Sob a ótica “pós-soviética”, há um poema de Ievtuchenko (que está vivo) intitulado “Verlaine”, que trata do destino dos (melhores) poetas nas sociedades modernas, que, impiedosamente, os assassinam, com base em manobras mesquinhas: “… Matou-o de um lento estertor / tudo isto, senhores. / Matou-o tudo que o agredia / com zombarias por trás de uma esquina…”. Aqui, nesta peça, foca-se a pessoa, revelando-se um deslocamento dos temas, com a desaceleração das utopias de 1917, entre outras questões. Ainda deste ponto de vista, há a poesia de Aigui, feita mais de silêncios e abstrações e menos de afirmações. A poesia de Aigui reflete, para mim, este período de transição entre o socialismo e o pós-socialismo: “Anuncia-se o título tranqüilamente e a meia voz. / Depois de uma pausa prolongada: …”. Ele parece, propositadamente, não ter o que dizer, ao contrário de Maiakóvski, que tinha, digamos, coisas a dizer, até em excesso. É interessante repensar o “Hino ao Juiz”, de Maiakóvski, em confronto com a figura contemporânea de um Baltazar Garçon, que, como é notório, investiga e persegue ditadores, como Salvador Allende, e opera pela e com a ordem democrática. Leia-se: “… boiões de lata, os olhos dos juízes / São faíscas num monte de lixo…”. Sobrevive melhor o Maiakóvski de “Balalaica” ou de, apesar do título, “A Plenos Pulmões”: “… Mas eu / me dominava / entretanto / e pisava/ a garganta do meu canto” – lição abandonada pelos poetas brasileiros, de um modo geral – rouxinóis satisfeitos!.
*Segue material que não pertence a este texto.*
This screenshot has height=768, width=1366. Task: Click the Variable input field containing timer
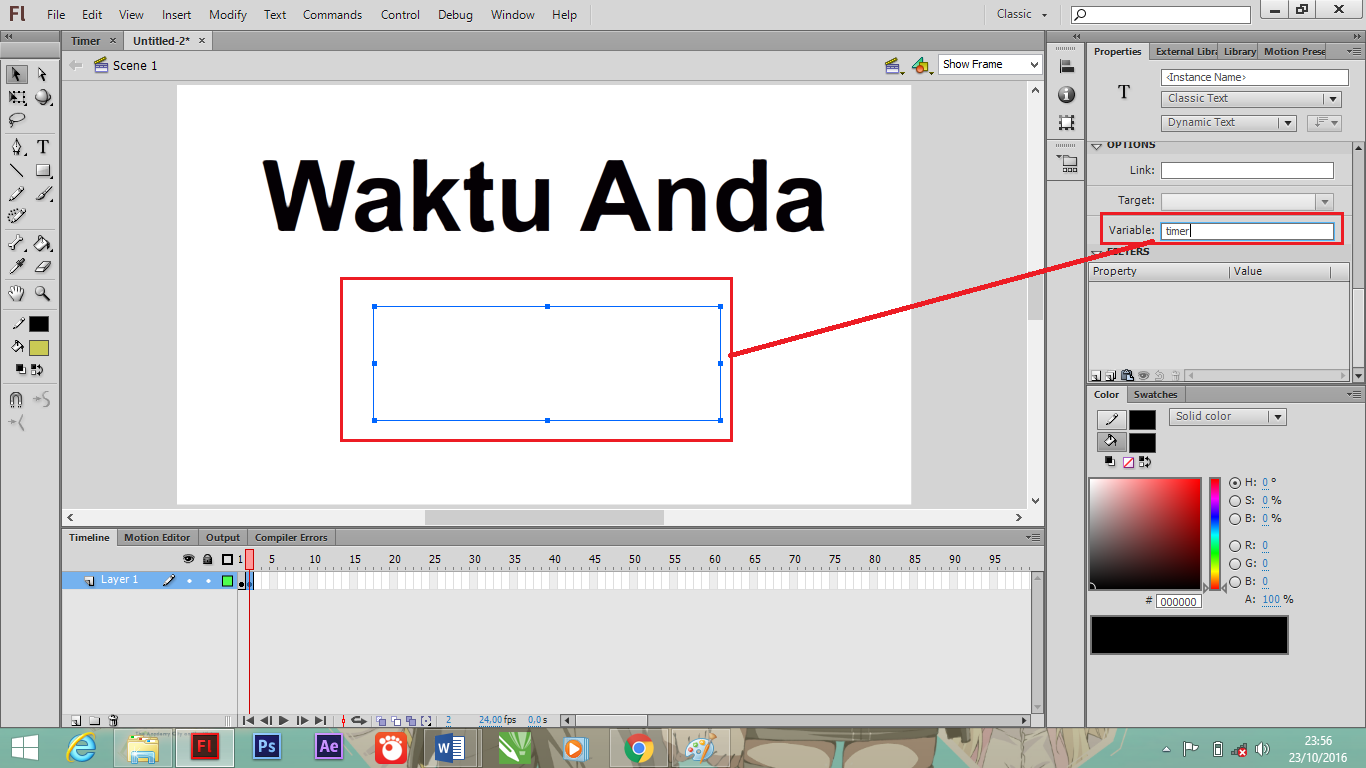coord(1247,230)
O já mencionado Aigui, autor de belíssimos versos como “… Jerusa / Rosa chamejante do Brasil / Linhagem-de-flor….”, é a presença, em alguns aspectos, rediviva do maior de todos os poetas incluidos no volume – o que mais diz para o futuro: Vielimir Khlébnikov. Desta antologia brasileira constam (pioneiramente) peças universais como “Bobeóbi cantar de lábios” ou “Encantação pelo riso”. Marjorie Perloff, em seu recentíssimo “21st-Century Modernism” (Blackwell, 2001), vale-se de duas traduções existentes em inglês, a da Paul Schimit e a de Gary Kern, para analisar o poema, argumentando que nenhuma das duas alcança a força do original. Creio que, para o português, a de Haroldo de Campos é bastante feliz ao manter a sílaba “ri” em todas as palavras do texto: “…hilariando, riando, / Ride, ridentes, / Derride, derridentes”. Neste mesmo ensaio, Perloff afirma que o personalismo e o racionalismo estreito, que dominaram a maior parte da poesia mainstream do século 20, podem encontrar uma via de superação e inspiração no zaum – além da mente e da razão visíveis — de Khlébnikov. Só isto bastaria para tornar este “Poesia Russa Moderna” um livro ainda mais obrigatório, para além de quaisquer preconceitos.